Before I delve into these steps, I do want to underscore the value of talent to this whole project. Handing this outline to “Suzy the intern” and telling her she’s got five weeks to squeeze savings out of inbound won’t do anyone any favors. It is imperative the person or persons in control of managing this process has experience with this.
I’ve created this in outline format because I feel it’s easier to follow than an essay. SUGGESTION: This set up also allows readers to check off areas of their operation where they feel they have a good handle on. Marking these bullets can be a good score card of the current state of things.
So without further ado, here are the…
FIVE STEPS TO CONTROL INBOUND LOGISTICS:
1. Set the Table: Before an artist creates his masterpiece, he needs to start with a clean pallet. Same thing with architecting inbound excellence. If a structure is going to be built, a sound foundation must be poured. To accomplish this, these three areas have to be in tip-top shape:
Talent: As I said in the opening, the right talent needs to be driving this process. Having the experience of what to do and, more importantly, what not to do will save a lot of aggravation, time and money. Without the right person or team involved, this project doesn’t have a chance and someone might get hurt.
Transportation Rates: Getting transportation rates in order is a must for a good inbound strategy to work. Rates need to be skinnied down throughout all modes.
2. Evaluate Current Vendor Programs: There are three different ways transportation is set up from vendors; freight collect, prepaid & add and delivered price. Here’s high level how to tackle each scenario:
Freight Collect: There is nothing much to be done here besides benefit from the leaner freight deals that were negotiated with freight carriers in Step 1.

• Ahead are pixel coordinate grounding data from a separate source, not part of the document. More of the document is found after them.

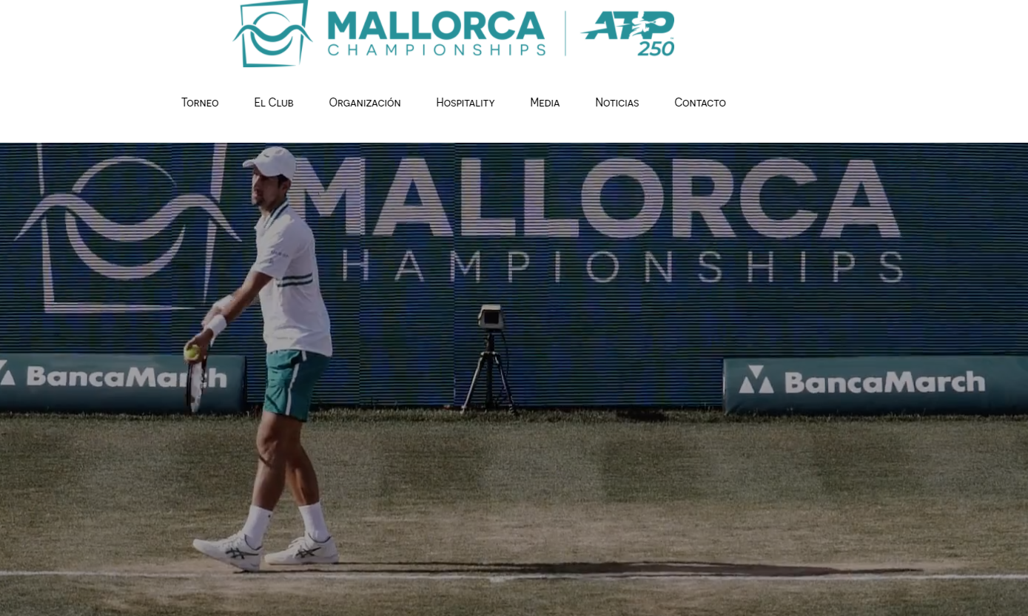Go to the Hospitality section
The width and height of the screenshot is (1028, 616).
click(466, 103)
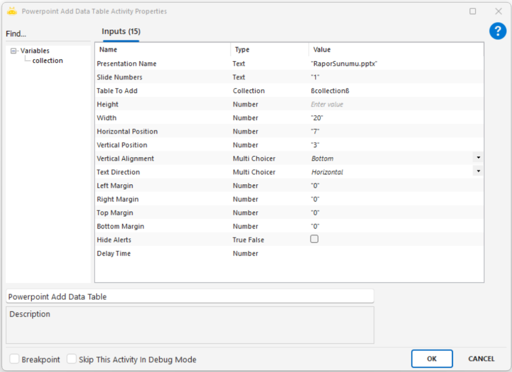Expand the Text Direction dropdown arrow

(479, 171)
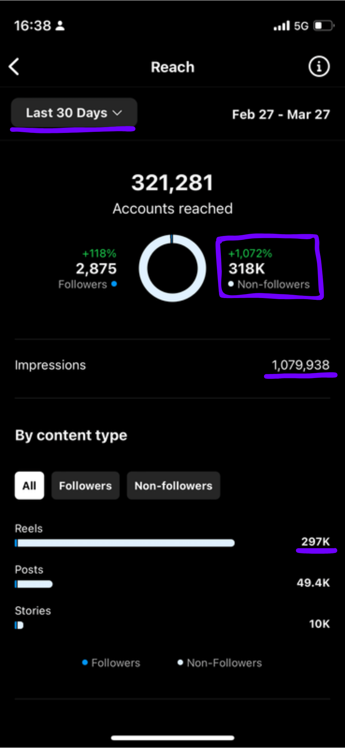This screenshot has height=748, width=345.
Task: Select the All filter chip
Action: (x=29, y=485)
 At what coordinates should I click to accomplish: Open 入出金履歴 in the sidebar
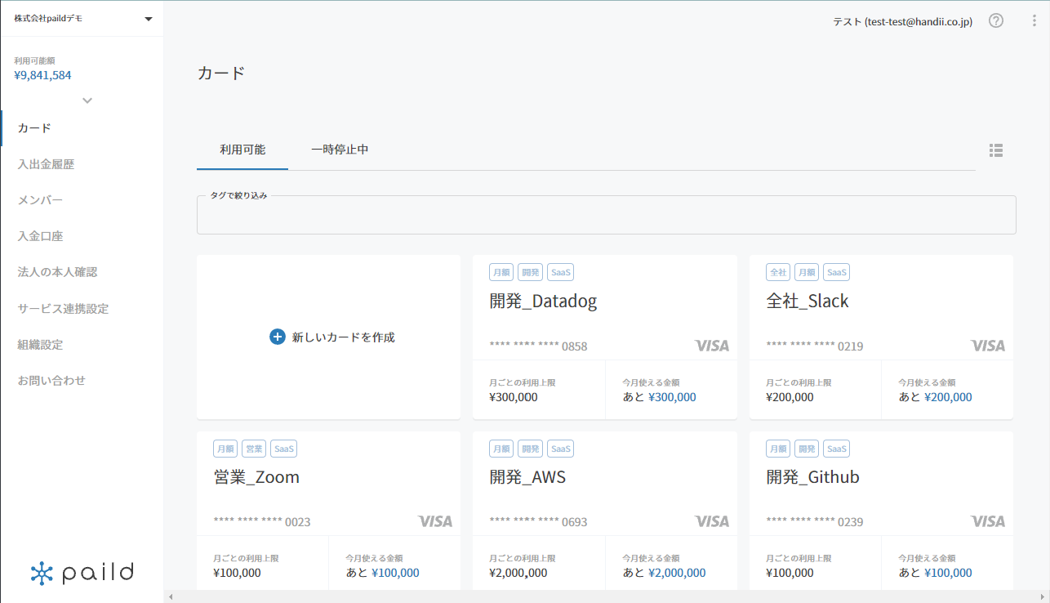click(x=46, y=164)
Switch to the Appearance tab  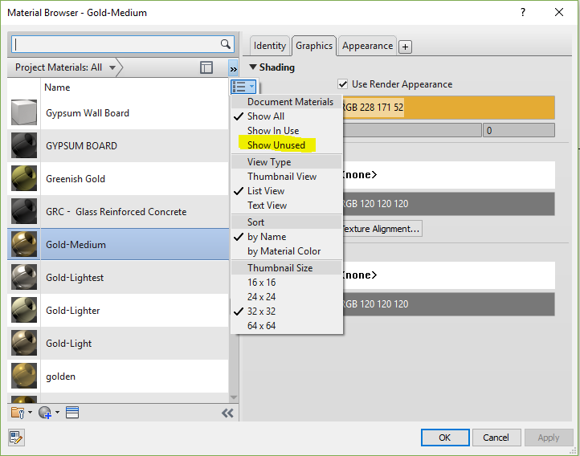coord(368,46)
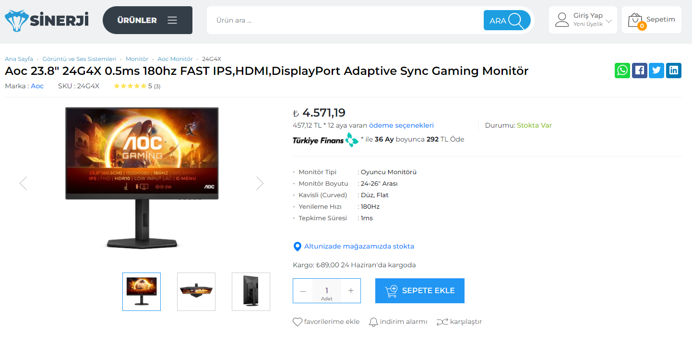
Task: Click the Sinerji logo
Action: (x=47, y=20)
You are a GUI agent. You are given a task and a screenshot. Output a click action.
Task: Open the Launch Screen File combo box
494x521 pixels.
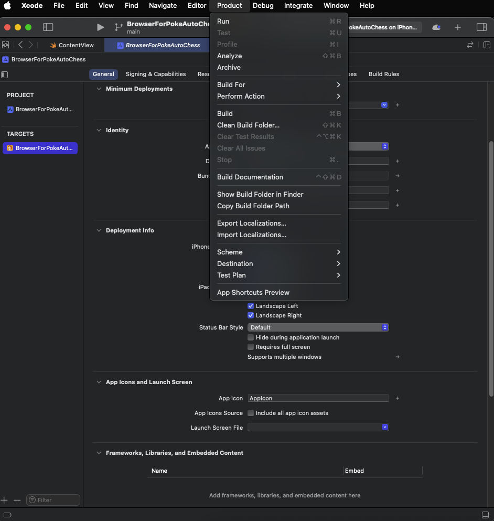pos(318,428)
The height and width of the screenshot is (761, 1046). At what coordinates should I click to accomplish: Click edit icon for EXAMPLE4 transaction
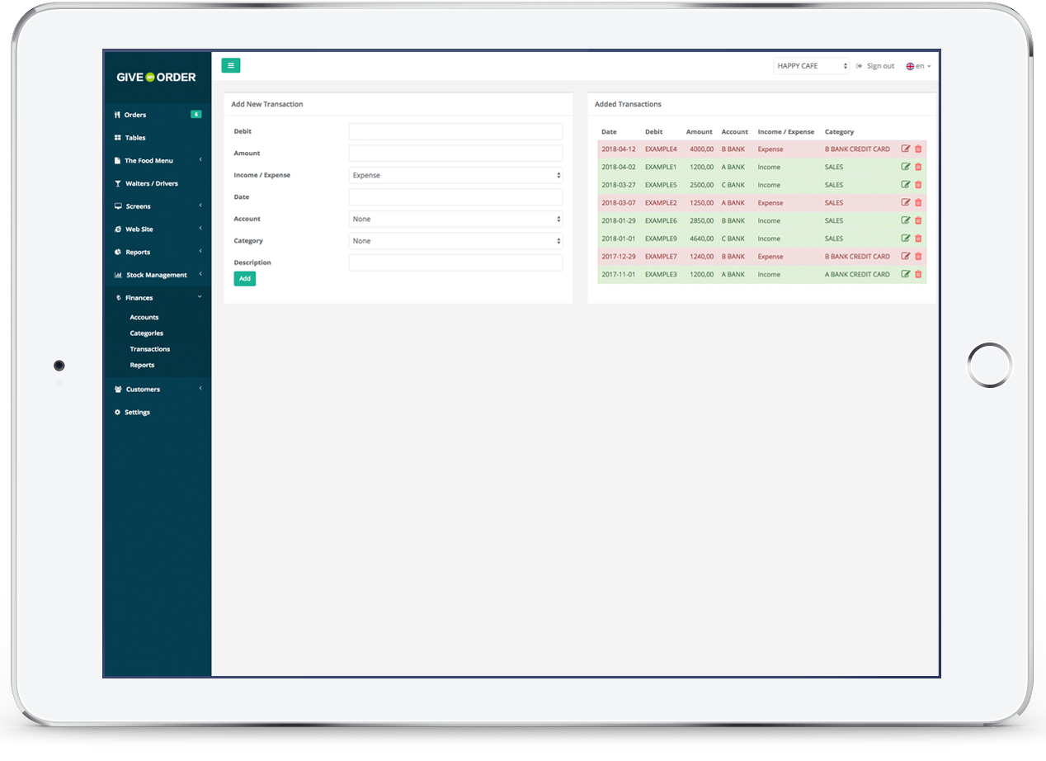(906, 149)
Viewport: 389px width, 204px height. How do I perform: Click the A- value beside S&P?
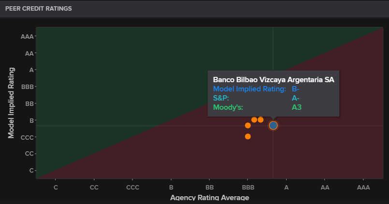pos(296,98)
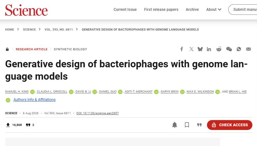
Task: Share article by email icon
Action: [x=248, y=49]
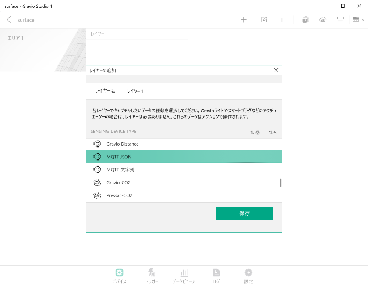Image resolution: width=368 pixels, height=287 pixels.
Task: Expand the layout view dropdown chevron
Action: point(364,19)
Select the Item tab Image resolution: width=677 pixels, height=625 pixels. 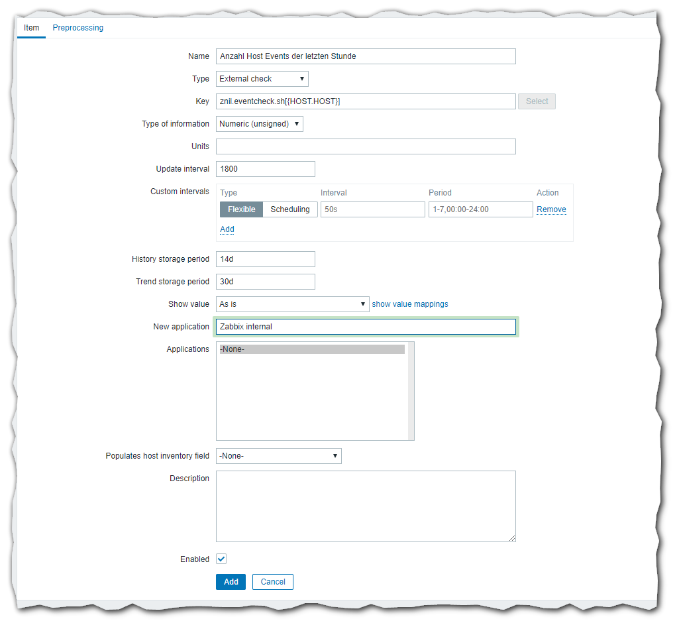click(31, 28)
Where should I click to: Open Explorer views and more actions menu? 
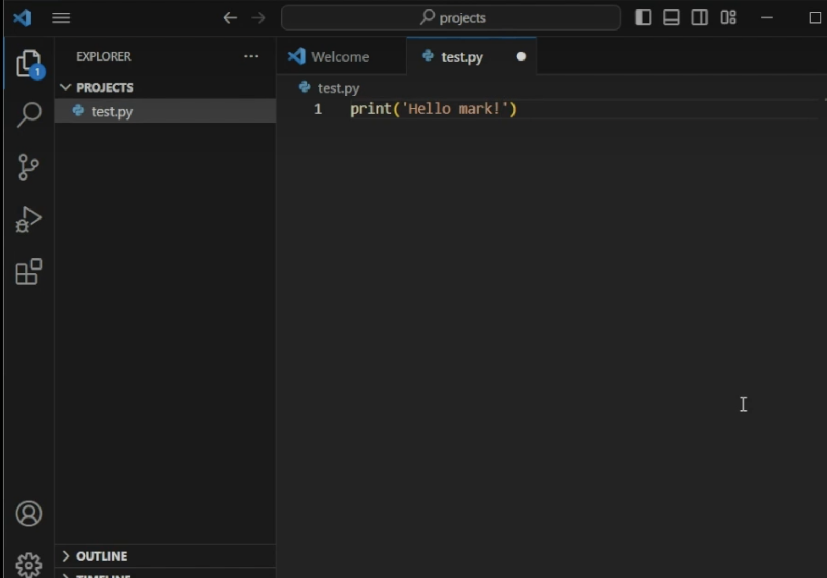251,56
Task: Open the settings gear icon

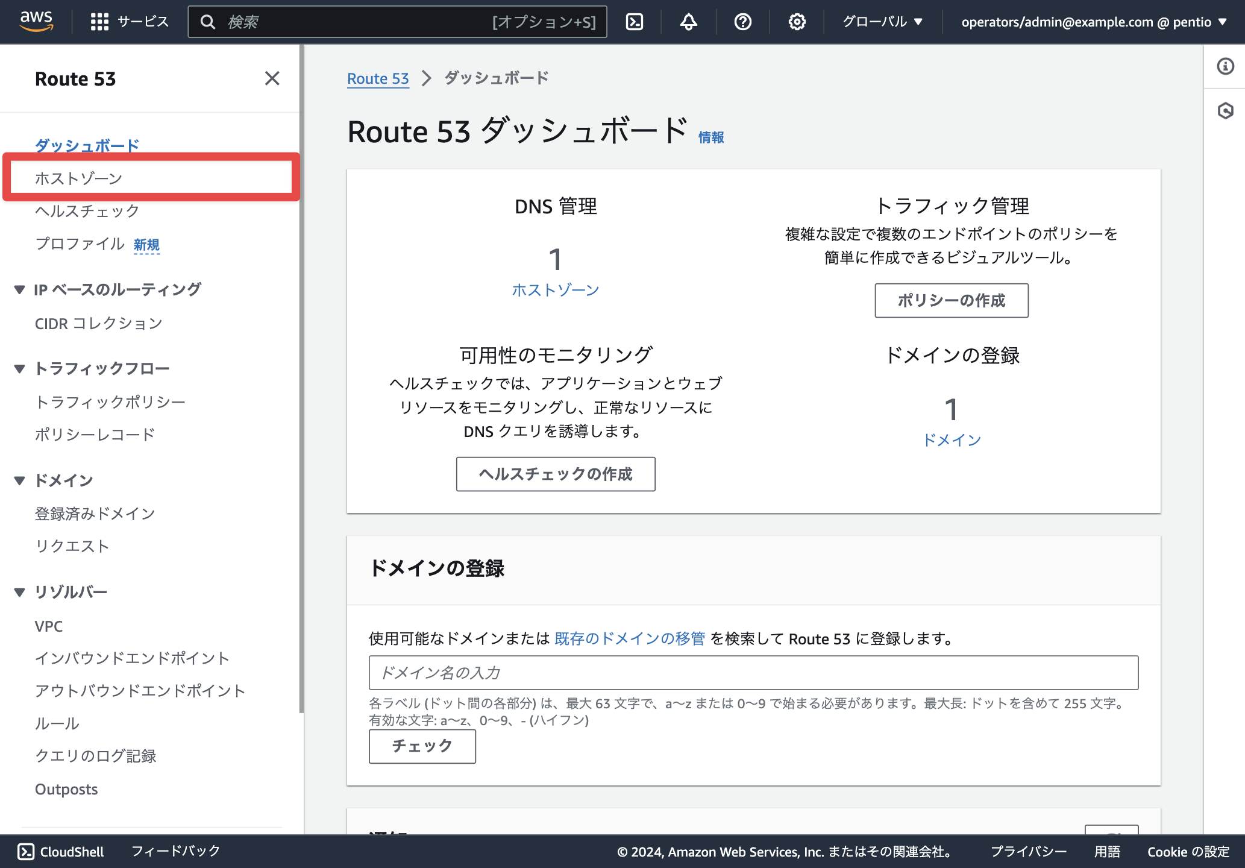Action: [797, 22]
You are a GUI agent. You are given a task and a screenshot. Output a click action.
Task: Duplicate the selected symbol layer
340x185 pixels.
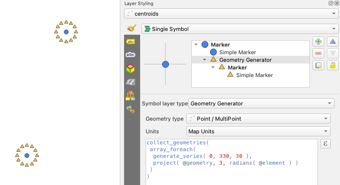pos(318,65)
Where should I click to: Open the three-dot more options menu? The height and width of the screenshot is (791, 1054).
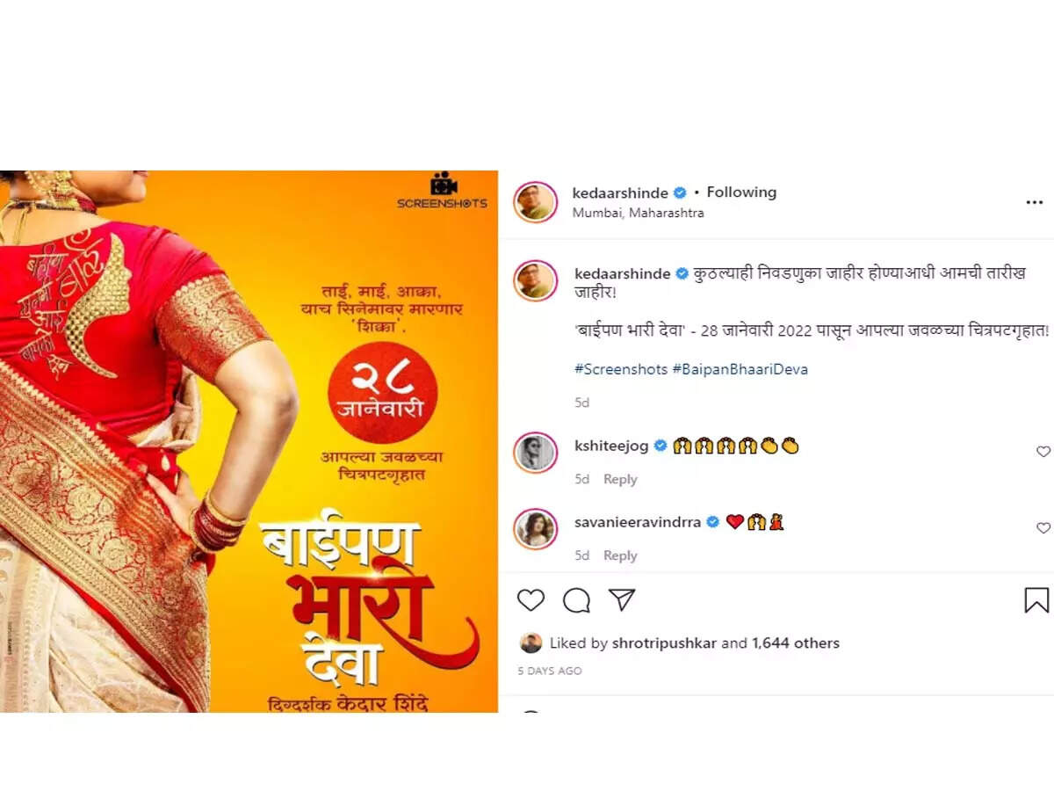tap(1034, 202)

Prepaid & Add: Generally speaking, routing via a vendor’s carrier and having them mark up their rates with a “shipping & handling” fee tacked on is more costly than the consignee routing it themselves. So conversion of this is easy. Conversely, vendors sometimes have sweetheart deals so making sure it makes financial sense before changing routing instructions with a vendor is a must.
Delivered Price: One day I am going to write a totally separate essay regarding “delivered price”. I am going to title this article No Virginia, There Is No Such Thing as Free Freight. Personally I do not like delivered price/free freight programs simply because the cost is hidden. Although I agree living in ignorance is bliss, it doesn’t fall in line with supply chain excellence so companies need to address this. The solution to unbundling this hidden cost can be multi-layered and complicated. This is where having the right talent involved pays scores of dividends.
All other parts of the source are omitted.